Data listing:
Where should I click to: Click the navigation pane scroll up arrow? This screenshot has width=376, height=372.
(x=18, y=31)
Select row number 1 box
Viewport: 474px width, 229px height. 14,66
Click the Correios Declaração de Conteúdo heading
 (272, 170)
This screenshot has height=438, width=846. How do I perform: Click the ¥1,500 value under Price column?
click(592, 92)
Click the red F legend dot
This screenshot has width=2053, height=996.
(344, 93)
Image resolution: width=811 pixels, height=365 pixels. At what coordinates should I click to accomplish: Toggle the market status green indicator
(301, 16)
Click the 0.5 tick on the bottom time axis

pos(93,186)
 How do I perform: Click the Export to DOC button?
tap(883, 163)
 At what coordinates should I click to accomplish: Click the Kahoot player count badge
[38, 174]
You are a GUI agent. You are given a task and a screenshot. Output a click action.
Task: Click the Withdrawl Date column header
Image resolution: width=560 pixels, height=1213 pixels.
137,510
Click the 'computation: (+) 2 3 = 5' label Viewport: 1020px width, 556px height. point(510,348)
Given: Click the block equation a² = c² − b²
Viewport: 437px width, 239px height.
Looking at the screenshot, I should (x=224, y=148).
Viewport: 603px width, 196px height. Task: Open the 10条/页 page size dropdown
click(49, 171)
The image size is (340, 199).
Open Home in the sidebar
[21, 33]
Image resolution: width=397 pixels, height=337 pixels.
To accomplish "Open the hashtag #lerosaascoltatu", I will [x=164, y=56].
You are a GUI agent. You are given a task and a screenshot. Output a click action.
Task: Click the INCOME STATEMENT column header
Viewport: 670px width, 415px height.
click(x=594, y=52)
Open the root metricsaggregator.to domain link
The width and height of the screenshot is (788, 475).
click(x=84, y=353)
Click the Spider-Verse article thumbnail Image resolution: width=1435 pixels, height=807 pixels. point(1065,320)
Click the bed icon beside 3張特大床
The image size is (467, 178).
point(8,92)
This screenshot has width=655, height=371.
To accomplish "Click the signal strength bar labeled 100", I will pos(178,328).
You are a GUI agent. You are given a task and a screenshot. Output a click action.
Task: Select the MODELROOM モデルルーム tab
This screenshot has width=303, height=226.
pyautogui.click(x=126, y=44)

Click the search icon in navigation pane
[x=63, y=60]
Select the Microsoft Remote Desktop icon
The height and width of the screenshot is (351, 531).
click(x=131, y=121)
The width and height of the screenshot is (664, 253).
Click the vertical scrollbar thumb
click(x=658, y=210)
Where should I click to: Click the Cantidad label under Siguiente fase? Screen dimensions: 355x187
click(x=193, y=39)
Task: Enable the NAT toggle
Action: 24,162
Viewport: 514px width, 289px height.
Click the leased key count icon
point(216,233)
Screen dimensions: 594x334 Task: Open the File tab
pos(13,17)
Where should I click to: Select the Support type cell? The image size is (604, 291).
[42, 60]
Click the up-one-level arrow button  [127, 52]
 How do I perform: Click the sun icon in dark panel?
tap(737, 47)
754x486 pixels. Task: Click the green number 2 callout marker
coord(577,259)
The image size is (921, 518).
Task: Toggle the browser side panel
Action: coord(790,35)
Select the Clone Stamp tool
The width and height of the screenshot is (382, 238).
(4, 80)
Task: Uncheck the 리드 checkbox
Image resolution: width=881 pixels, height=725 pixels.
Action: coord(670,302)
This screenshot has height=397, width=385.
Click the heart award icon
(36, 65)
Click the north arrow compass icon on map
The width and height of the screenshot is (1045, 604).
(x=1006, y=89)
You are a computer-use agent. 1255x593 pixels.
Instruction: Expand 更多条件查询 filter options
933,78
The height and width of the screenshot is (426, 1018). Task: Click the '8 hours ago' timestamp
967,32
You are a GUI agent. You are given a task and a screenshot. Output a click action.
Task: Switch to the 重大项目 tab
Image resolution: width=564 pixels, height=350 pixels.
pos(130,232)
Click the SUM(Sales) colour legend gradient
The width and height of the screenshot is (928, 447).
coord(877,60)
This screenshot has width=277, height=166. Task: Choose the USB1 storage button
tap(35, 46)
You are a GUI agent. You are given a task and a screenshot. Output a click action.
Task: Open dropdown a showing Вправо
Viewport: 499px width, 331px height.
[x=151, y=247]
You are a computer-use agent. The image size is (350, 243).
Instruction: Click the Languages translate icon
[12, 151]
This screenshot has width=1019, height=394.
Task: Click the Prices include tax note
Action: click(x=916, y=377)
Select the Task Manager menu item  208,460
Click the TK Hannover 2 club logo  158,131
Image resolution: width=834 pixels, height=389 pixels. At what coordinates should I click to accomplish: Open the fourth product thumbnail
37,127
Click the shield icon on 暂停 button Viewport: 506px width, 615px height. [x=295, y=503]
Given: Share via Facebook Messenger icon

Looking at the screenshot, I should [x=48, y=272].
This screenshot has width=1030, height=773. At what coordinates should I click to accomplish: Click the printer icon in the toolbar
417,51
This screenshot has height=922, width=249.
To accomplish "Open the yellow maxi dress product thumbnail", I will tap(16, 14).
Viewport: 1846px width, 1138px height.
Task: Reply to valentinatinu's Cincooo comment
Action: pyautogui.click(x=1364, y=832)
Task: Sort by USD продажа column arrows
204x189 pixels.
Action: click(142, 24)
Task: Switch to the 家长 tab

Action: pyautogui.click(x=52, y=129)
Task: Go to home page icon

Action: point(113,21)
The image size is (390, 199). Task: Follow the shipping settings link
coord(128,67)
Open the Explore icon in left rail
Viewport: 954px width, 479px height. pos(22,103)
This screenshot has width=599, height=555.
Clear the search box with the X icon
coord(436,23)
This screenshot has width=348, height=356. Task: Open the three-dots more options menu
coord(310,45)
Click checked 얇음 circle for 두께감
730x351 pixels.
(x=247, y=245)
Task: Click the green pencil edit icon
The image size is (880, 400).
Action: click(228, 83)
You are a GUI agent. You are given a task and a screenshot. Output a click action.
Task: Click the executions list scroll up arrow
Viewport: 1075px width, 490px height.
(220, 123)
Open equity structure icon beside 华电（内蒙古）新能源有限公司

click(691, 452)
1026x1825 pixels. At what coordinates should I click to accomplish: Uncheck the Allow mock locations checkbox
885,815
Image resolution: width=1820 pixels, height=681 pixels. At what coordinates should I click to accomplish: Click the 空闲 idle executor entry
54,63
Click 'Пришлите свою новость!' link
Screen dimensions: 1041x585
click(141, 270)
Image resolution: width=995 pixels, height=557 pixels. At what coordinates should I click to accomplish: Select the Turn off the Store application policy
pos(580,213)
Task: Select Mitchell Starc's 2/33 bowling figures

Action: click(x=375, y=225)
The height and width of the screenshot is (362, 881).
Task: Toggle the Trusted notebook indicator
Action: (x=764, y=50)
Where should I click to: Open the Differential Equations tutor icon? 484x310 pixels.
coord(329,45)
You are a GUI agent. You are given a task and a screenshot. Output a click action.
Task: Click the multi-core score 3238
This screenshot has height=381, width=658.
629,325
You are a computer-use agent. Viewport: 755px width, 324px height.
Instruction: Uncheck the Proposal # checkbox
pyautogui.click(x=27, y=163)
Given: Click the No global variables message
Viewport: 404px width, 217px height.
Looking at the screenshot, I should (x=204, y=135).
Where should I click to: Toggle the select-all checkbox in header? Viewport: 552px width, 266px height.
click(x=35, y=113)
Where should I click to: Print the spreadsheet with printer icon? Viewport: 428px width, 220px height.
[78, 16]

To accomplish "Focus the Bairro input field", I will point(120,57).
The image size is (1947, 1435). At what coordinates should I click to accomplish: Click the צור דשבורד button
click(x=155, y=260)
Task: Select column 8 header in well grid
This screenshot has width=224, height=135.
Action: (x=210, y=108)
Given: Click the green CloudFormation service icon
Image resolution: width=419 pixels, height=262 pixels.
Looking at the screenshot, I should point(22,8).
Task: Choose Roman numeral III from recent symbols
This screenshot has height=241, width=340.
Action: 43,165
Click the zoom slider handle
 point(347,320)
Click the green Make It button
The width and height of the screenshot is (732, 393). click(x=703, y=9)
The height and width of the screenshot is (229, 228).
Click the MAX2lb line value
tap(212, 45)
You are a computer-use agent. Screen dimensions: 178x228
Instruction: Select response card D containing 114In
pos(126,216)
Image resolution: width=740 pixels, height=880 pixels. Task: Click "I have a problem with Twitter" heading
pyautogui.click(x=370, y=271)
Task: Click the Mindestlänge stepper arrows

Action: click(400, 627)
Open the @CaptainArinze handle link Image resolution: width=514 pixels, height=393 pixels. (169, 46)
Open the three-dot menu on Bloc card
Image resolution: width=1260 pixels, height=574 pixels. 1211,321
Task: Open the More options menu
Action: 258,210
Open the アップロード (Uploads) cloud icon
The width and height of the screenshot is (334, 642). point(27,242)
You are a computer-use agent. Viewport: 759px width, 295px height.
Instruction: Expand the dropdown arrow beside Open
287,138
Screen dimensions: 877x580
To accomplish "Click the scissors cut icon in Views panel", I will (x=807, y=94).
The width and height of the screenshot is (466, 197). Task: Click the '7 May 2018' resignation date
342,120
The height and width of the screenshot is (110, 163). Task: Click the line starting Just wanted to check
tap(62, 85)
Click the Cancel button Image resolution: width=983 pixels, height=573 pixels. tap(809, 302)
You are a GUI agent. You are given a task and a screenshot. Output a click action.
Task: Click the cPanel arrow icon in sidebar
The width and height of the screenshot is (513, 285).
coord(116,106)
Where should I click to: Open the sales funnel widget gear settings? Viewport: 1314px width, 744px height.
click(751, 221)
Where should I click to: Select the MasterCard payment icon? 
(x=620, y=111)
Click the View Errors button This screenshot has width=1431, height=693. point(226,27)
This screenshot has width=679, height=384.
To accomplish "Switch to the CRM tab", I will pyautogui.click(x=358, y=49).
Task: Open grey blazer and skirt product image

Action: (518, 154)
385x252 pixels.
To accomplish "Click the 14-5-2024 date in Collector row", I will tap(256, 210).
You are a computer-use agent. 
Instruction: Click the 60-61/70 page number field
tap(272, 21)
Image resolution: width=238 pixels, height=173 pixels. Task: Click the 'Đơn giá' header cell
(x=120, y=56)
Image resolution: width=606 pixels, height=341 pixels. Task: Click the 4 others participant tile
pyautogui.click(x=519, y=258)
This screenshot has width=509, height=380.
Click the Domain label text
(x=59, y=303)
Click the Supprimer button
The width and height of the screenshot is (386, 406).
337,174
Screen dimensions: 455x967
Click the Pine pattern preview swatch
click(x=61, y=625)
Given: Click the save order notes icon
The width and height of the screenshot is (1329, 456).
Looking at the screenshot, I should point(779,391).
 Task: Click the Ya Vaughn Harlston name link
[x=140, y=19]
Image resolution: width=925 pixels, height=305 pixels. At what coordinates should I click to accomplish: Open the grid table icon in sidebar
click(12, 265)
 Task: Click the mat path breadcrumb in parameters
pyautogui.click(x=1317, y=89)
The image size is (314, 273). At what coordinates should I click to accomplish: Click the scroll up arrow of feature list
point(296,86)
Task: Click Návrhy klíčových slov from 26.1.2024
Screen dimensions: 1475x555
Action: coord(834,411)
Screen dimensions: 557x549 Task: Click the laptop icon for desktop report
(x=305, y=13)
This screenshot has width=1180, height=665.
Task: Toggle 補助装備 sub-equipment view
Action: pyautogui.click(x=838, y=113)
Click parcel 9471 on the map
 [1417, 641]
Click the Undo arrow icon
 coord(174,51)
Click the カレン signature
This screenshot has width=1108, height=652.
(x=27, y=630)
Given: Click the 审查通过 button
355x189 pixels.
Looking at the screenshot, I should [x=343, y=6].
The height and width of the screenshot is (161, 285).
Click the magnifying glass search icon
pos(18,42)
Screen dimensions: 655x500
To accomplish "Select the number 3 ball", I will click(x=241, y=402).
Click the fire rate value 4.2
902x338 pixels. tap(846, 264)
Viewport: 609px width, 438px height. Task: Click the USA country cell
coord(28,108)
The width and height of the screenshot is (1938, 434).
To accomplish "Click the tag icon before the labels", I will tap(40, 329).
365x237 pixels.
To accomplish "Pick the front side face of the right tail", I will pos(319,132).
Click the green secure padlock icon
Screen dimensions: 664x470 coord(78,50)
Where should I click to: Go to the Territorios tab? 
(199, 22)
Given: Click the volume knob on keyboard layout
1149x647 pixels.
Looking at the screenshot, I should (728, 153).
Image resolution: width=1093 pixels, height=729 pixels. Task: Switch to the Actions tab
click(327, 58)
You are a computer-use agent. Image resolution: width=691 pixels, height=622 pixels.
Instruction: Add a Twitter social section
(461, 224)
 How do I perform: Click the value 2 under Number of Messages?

What you need to do:
Would you please work out how many lines of the data hold "computer"? Reply with the number alone.

Written response:
7